As is known to all, vane pumps usually operate at stable working points; namely, the rotational speed, flow rate, pressure, and so forth are invariable or vary very slowly. In reality, the instability of the voltage for some reasons would cause fluctuation of rotational speed. In this process, the flow acceleration effect will play a very important role in performance parameters such as flow rate and head, which will be subjected to continuous and significant changes in a very short time. During the past 30 years, some investigations on transient performance of pumps have been carried out. For example, Tsukamoto and Ohashi first studied transient characteristics of centrifugal pump during starting period using performance experiment and theoretical calculation . Subsequently, Thanapandi and Prasad used the method of characteristics to originally analyze the dynamic performances of a volute pump during normal startup and stopping periods . Based on the internal flow equation of impeller and the one-dimensional motion equation of pipeline, Wang et al. numerically solved the external hydraulic performance of a mixed-flow pump during startup period . Dazin et al. thought that the transient effect of turbomachinery depends not only on the acceleration rate and flow rate but also on velocity profiles and their evolution during all kinds of transient operating periods . Zhang et al. first obtained the variation curves of rotational speed, flow rate, and head of a low-speed-specific centrifugal pump during starting period by experiment, and then, based on a transient generalized equation, the additional theoretical heads were quantificationally calculated and analyzed . Wu et al. used experiment method to reveal transient effects of a closed-loop pipe system during all kinds of stopping periods , in which three inertia schemes of rotor in each stopping scheme were independently implemented to measure the torque, pressure, rotational speed, and so forth.

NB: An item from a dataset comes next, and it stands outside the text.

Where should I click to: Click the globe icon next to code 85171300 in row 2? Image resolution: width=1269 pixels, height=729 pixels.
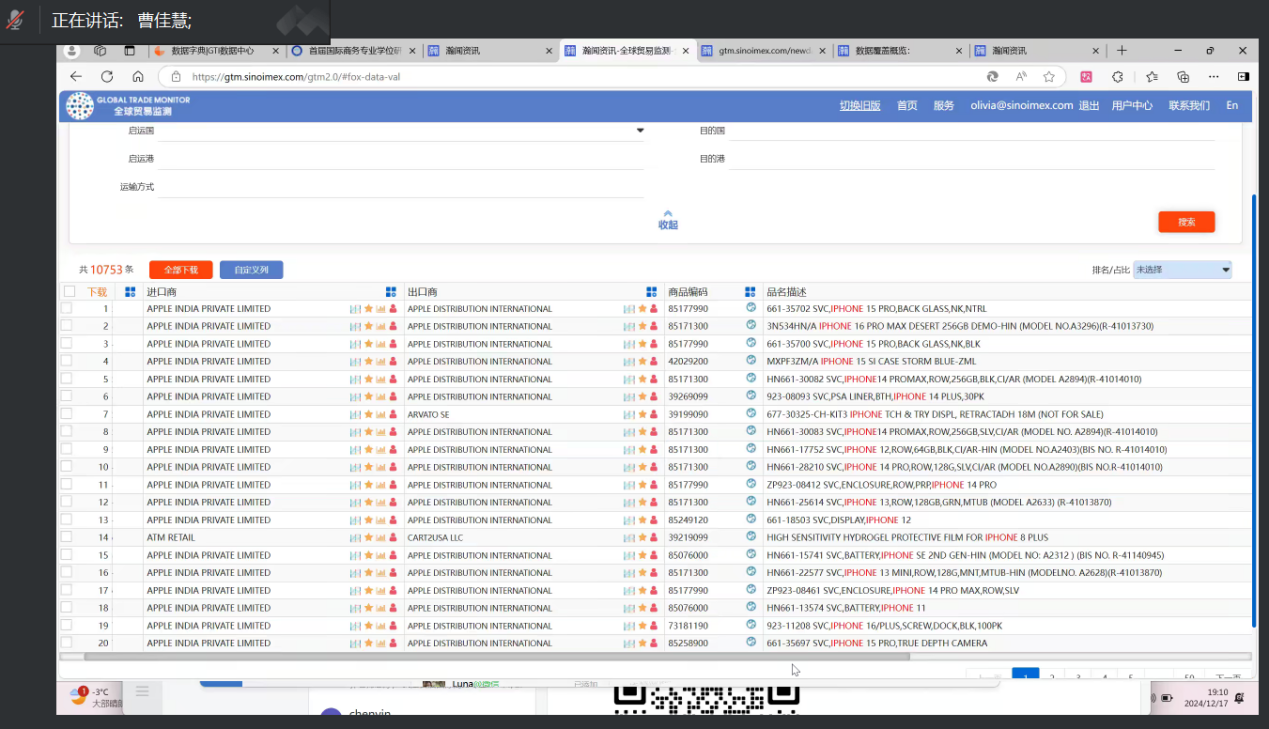pos(751,326)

With the rapid development of computer technology, more and more scholars especially in China gradually used computational fluid dynamics (CFD) to research transient internal flow in turbomachinery. According to the geometric data of pump model in this existing paper, Li et al. designed a new volute and built a closed-loop system to successfully carry out self-coupling startup simulation by means of given experimental result of rotational speed . Except for the pure water medium, on the condition that the transmission medium is solid-liquid two-phase flow, the first author of this paper also successfully accomplished the numerical simulation of internal flow in centrifugal pump during rapid and slow startup periods . Under the constant rotating speed, Wu et al. used CFD method to numerically simulate the transient internal flow in a centrifugal pump when the discharge valve is rapidly opened .
Tsukamoto et al. used experiments and singularity method to study the dynamic characteristics of centrifugal pumps subjected to fluctuating rotational speed . It was found that the difference between dynamic and quasi-steady characteristics becomes more remarkable with the increased frequency of rotational speed fluctuations. Up to now, this paper is the only paper about fluctuating rotational speed of pump that we can find in published reports. Although Tsukamoto studied the transient behavior of pump by means of external performance, he did not reveal the variation characteristics of internal flow fields. In this paper, CFD method will be employed as an attempt to reveal more flow details and transient characteristics of a low-specific-speed centrifugal pump when its rotational speed is subjected to sinusoidal changes.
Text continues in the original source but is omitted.